◆ **Task material**:

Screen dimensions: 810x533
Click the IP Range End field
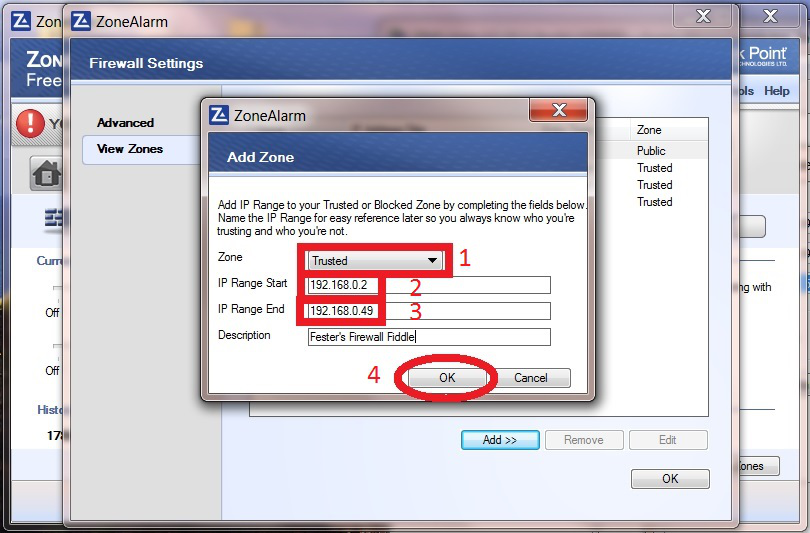(x=429, y=310)
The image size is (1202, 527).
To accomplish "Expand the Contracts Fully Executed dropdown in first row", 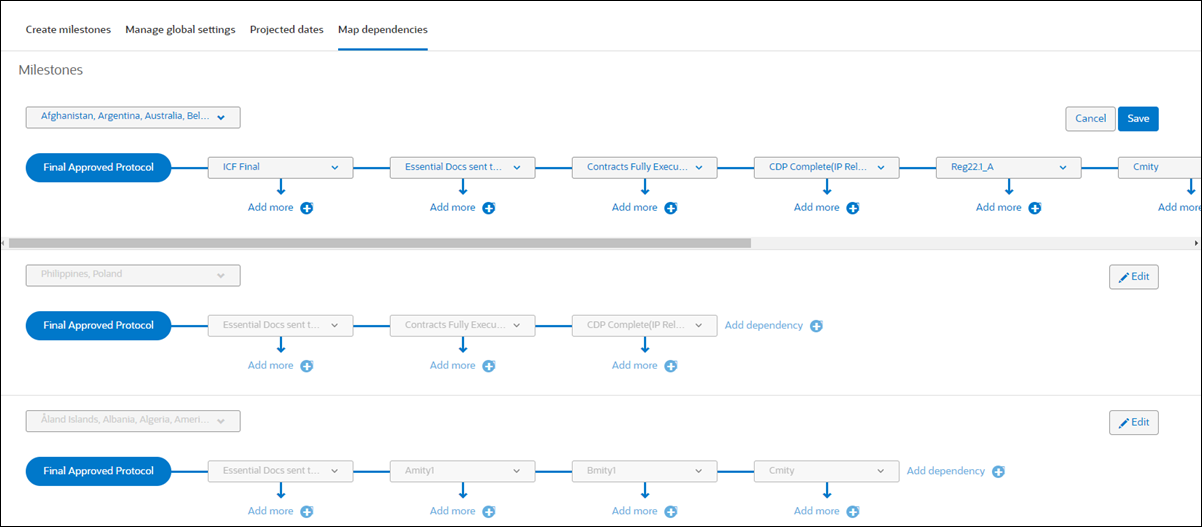I will (644, 167).
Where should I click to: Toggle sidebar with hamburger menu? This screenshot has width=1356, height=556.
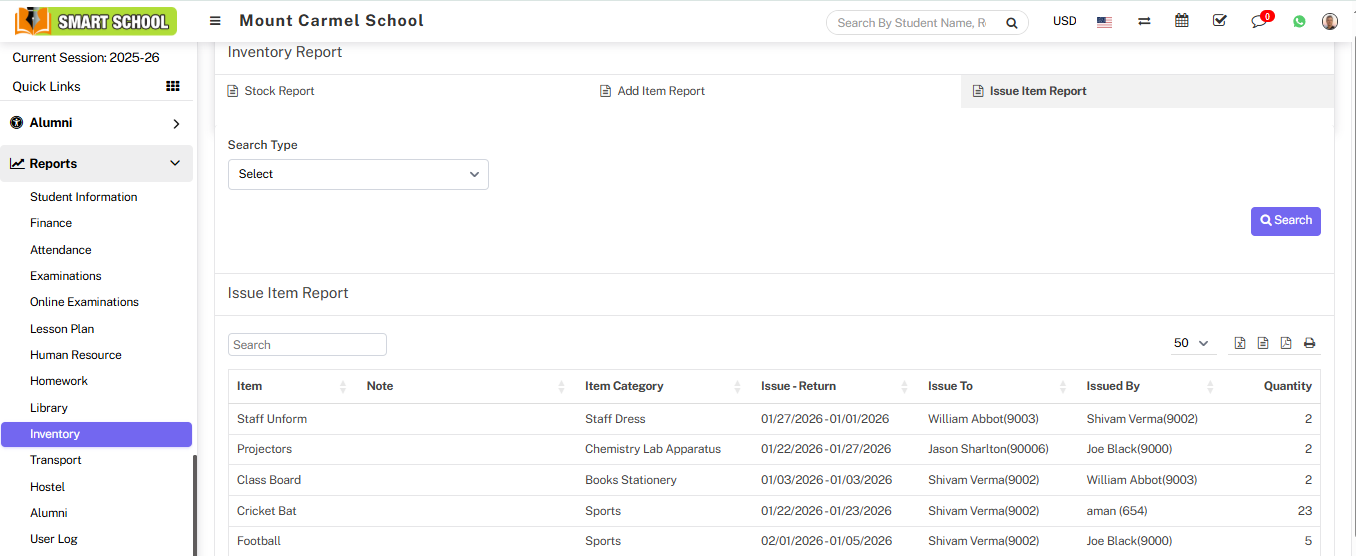[x=215, y=21]
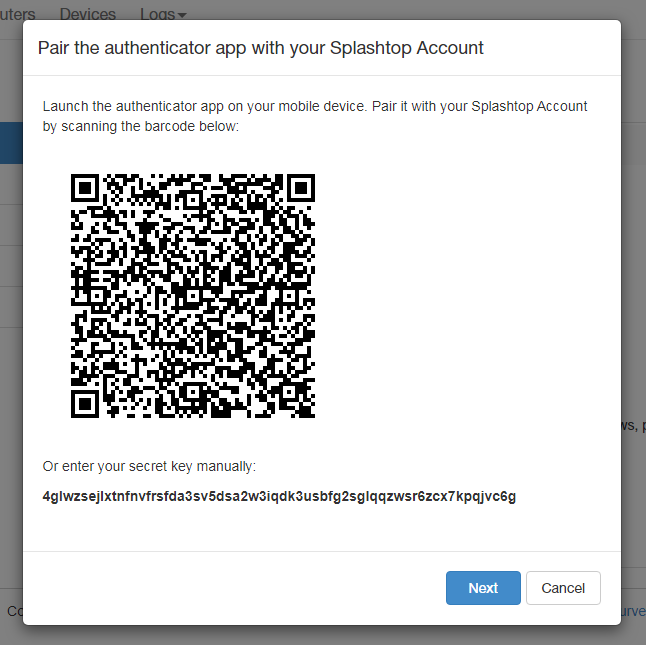
Task: Click the footer text at bottom-left of the page
Action: pyautogui.click(x=12, y=611)
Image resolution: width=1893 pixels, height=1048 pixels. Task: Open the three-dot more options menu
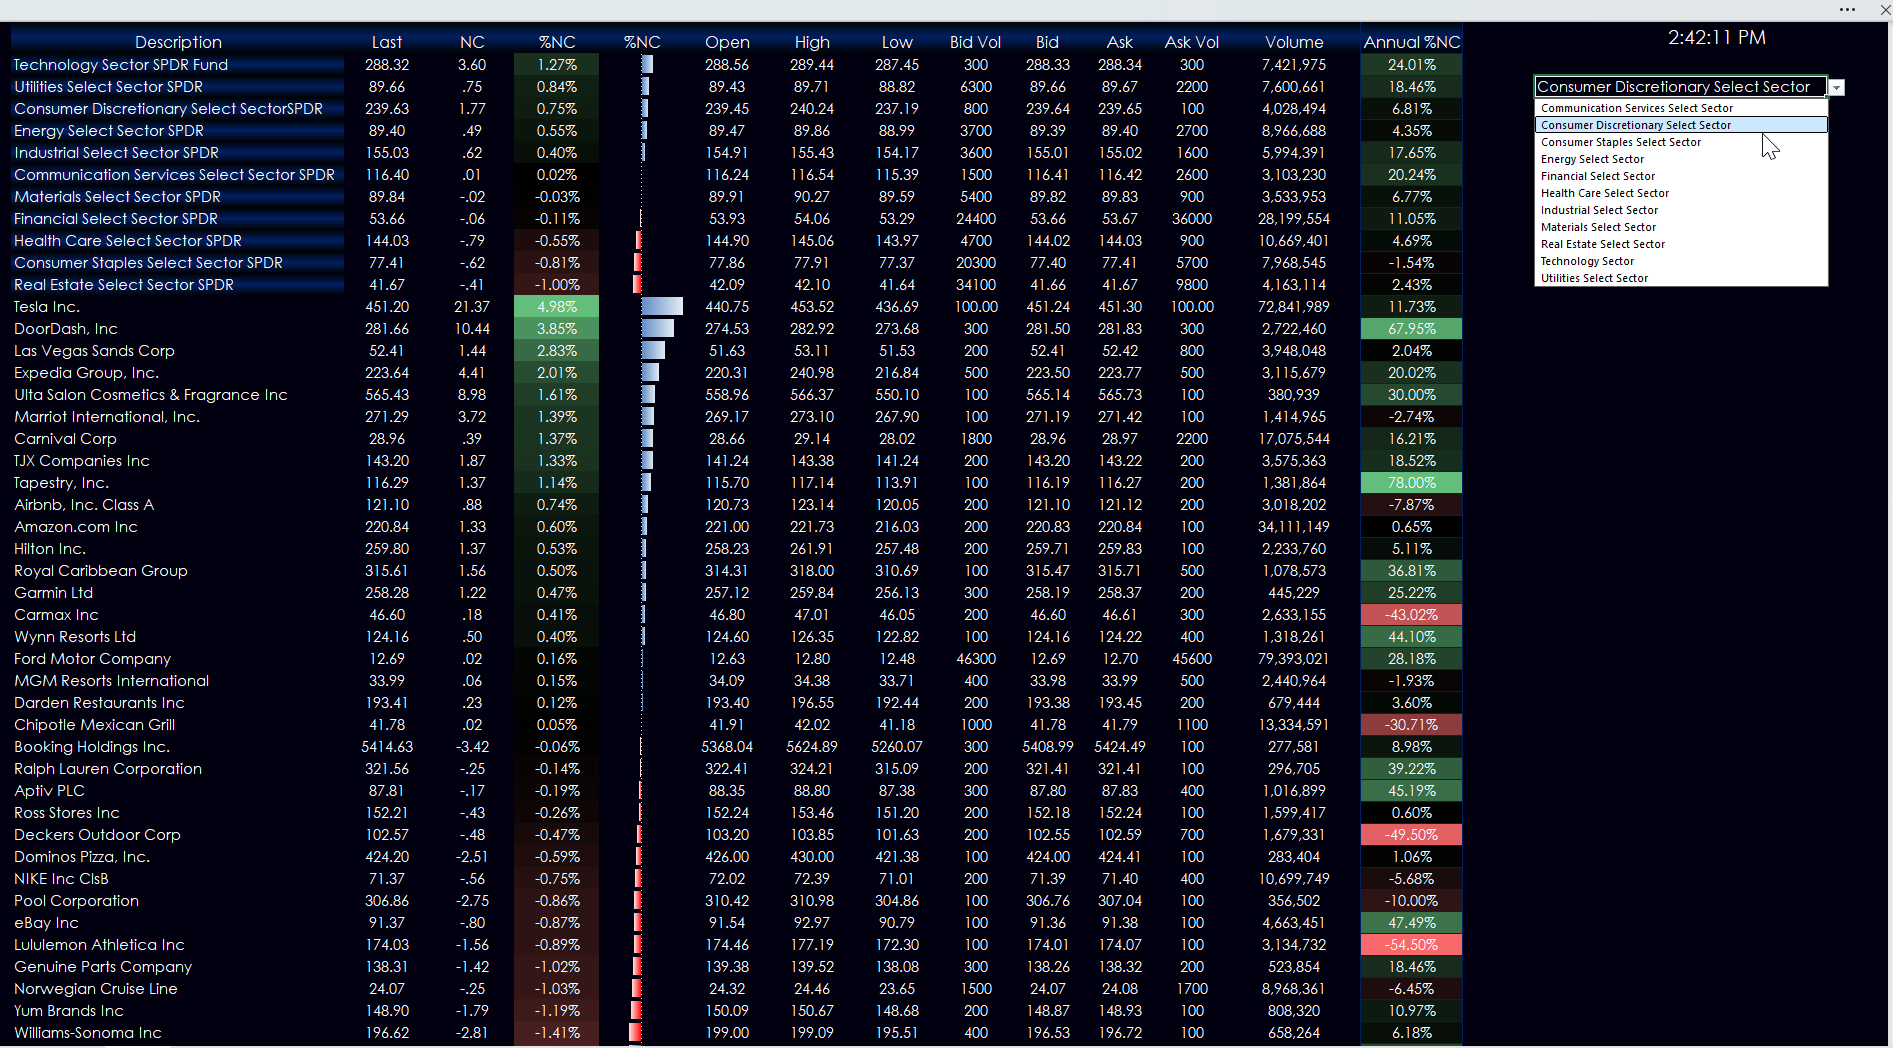[x=1847, y=10]
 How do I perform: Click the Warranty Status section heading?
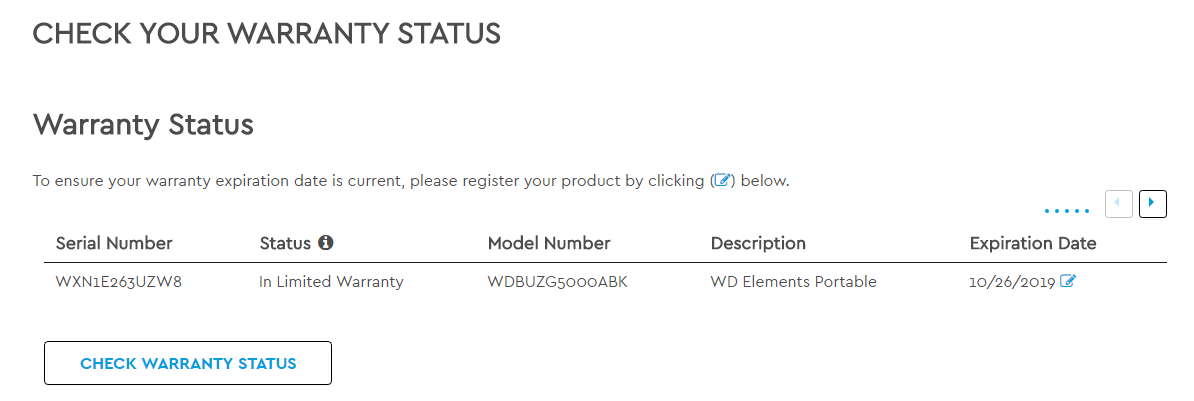click(x=143, y=125)
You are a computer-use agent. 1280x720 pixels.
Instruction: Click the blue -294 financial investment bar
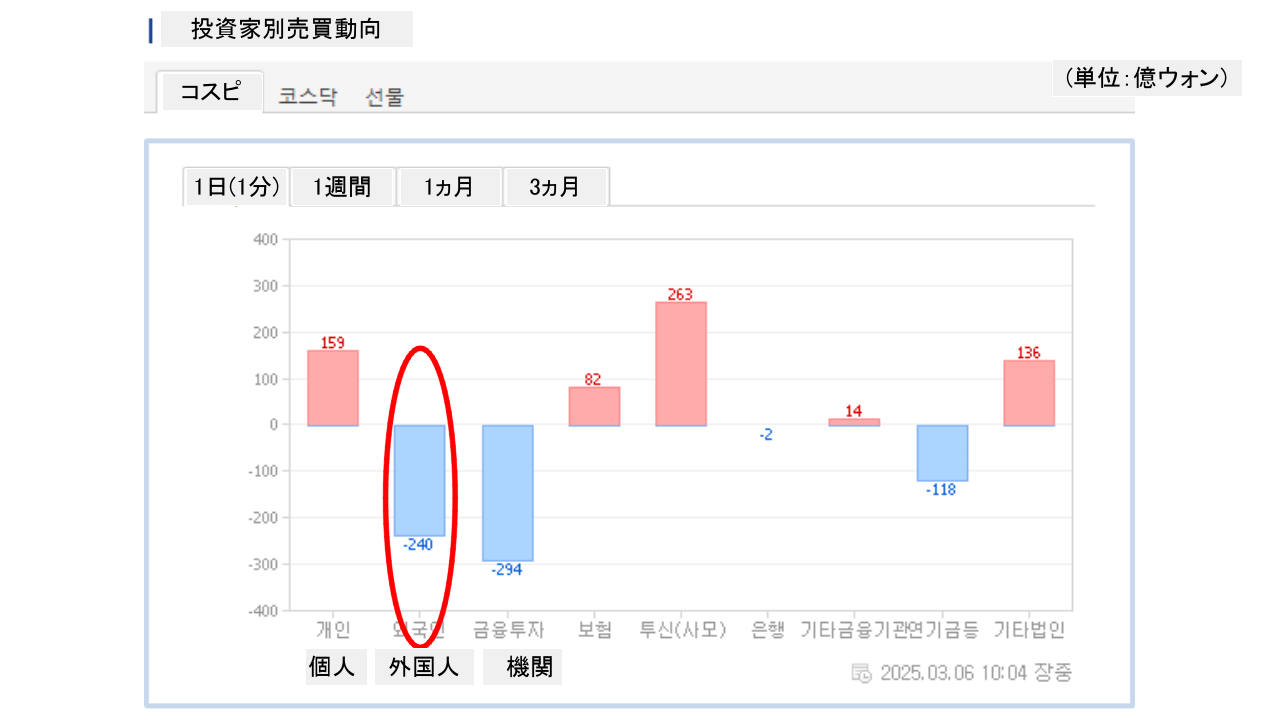pos(507,492)
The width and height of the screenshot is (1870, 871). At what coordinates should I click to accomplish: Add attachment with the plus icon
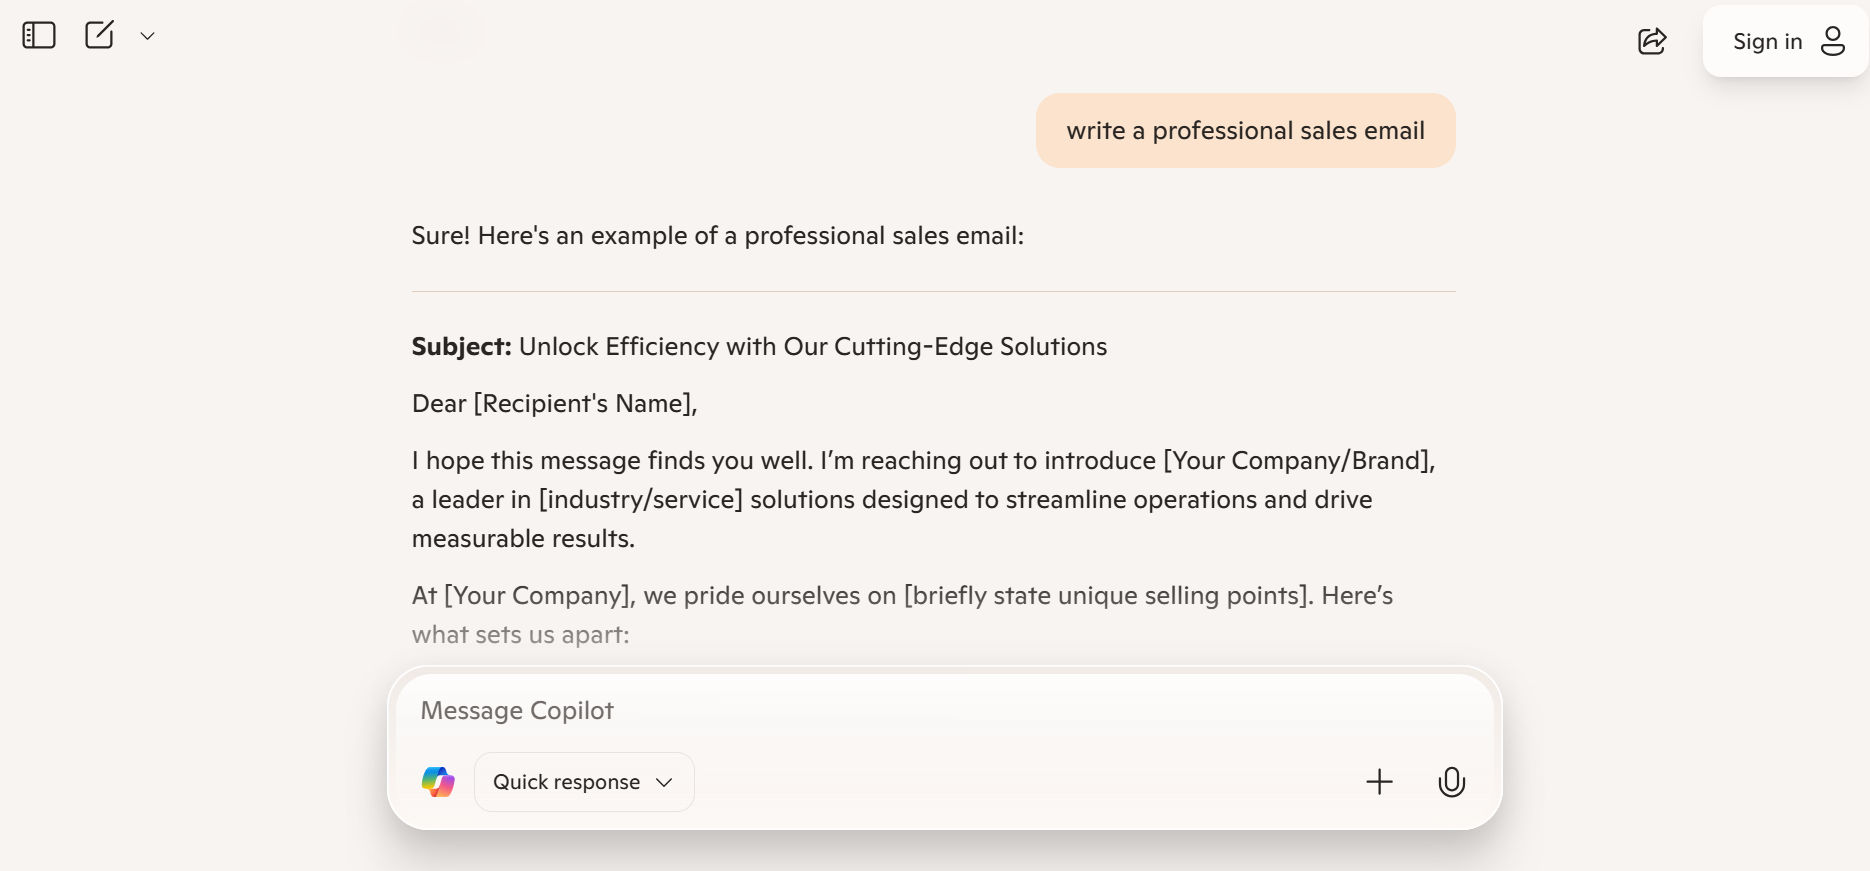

◆ **Work required**:
Please output the lines from the line that contains "Image resolution: width=1893" through the end of the records, both ends included, exactly and with no pictures.

◆ **Reply to the task**:
Image resolution: width=1893 pixels, height=1048 pixels. Task: Open the three-dot more options menu
[x=1847, y=10]
 How do I perform: Click the Warranty Status section heading?
click(x=143, y=125)
You are a computer-use agent. 1280x720 pixels.
Instruction: Click the blue -294 financial investment bar
pos(507,492)
The width and height of the screenshot is (1870, 871). At what coordinates should I click to accomplish: Add attachment with the plus icon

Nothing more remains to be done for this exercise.